Data provided Start Marker

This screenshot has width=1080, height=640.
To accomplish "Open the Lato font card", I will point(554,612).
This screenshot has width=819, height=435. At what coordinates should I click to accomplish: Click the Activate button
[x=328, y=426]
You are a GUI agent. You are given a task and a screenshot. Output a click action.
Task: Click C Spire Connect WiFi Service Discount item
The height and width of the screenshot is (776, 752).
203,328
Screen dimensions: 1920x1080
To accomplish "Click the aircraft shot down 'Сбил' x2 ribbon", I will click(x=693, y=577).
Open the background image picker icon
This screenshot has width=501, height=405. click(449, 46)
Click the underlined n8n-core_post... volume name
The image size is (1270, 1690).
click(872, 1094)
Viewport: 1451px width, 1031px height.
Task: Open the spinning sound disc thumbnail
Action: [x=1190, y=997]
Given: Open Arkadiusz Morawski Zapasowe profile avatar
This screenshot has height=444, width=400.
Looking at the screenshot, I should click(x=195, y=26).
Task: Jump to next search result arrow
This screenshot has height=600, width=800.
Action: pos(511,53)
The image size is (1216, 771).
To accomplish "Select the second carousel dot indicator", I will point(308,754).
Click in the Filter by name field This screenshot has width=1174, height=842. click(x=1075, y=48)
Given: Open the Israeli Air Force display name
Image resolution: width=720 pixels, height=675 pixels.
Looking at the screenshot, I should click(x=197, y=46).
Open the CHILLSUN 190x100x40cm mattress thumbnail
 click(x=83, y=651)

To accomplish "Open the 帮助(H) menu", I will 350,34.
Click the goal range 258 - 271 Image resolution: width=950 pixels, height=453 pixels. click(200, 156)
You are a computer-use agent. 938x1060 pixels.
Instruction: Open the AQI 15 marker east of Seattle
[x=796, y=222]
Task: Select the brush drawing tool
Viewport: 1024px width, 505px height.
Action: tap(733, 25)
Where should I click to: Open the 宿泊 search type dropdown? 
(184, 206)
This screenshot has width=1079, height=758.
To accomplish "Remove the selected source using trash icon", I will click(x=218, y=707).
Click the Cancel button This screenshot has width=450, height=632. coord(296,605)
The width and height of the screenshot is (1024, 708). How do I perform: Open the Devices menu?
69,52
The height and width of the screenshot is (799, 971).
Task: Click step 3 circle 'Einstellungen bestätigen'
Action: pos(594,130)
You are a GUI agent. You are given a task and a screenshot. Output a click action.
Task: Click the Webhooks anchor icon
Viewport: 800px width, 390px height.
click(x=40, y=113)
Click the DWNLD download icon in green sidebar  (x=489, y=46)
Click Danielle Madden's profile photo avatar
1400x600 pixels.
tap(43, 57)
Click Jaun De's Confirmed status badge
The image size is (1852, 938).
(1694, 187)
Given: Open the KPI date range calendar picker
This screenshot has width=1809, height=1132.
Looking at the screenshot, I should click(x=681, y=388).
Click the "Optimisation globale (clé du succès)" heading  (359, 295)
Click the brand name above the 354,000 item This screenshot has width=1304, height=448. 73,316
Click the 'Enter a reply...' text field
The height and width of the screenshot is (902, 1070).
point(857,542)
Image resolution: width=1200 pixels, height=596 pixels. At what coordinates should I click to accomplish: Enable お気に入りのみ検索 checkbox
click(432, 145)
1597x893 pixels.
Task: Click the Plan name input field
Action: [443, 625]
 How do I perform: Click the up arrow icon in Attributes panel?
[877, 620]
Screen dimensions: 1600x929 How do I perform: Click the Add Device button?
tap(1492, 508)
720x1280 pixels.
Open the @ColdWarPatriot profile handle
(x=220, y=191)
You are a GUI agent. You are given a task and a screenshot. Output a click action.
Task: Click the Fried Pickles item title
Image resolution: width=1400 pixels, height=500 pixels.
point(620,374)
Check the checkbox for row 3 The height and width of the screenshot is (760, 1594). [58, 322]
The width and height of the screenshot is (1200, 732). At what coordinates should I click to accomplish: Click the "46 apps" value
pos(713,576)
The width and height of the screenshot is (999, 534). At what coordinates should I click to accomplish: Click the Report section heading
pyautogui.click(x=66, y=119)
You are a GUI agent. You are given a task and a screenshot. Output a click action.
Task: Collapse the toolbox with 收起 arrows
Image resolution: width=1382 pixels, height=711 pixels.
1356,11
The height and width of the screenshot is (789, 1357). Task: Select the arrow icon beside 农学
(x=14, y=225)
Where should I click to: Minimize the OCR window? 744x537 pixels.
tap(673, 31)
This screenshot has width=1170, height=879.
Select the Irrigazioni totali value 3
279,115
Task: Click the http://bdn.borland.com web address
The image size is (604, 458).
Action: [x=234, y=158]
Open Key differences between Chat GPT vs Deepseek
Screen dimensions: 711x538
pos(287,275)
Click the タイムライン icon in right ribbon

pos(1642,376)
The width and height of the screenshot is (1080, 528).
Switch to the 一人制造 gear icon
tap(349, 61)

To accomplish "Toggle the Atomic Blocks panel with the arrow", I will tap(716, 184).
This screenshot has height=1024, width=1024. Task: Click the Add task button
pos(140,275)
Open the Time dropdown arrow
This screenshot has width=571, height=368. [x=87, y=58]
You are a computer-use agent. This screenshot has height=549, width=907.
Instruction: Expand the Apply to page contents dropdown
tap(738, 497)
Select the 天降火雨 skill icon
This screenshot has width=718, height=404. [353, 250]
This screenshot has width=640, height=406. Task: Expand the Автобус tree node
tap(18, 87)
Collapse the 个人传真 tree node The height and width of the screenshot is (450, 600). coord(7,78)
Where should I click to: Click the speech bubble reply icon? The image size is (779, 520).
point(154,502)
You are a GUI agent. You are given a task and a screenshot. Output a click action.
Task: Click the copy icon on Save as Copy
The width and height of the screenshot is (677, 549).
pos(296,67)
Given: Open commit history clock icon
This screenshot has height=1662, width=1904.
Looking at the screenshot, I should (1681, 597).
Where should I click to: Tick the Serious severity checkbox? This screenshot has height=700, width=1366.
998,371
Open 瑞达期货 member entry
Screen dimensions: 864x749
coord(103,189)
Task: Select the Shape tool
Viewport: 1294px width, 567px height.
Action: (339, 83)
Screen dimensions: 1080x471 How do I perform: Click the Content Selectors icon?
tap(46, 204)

Data provided End Marker

*Exercise objective:* Using the records, report how many lines contain the word "avatar", adding no other text.

*Solved problem:* 2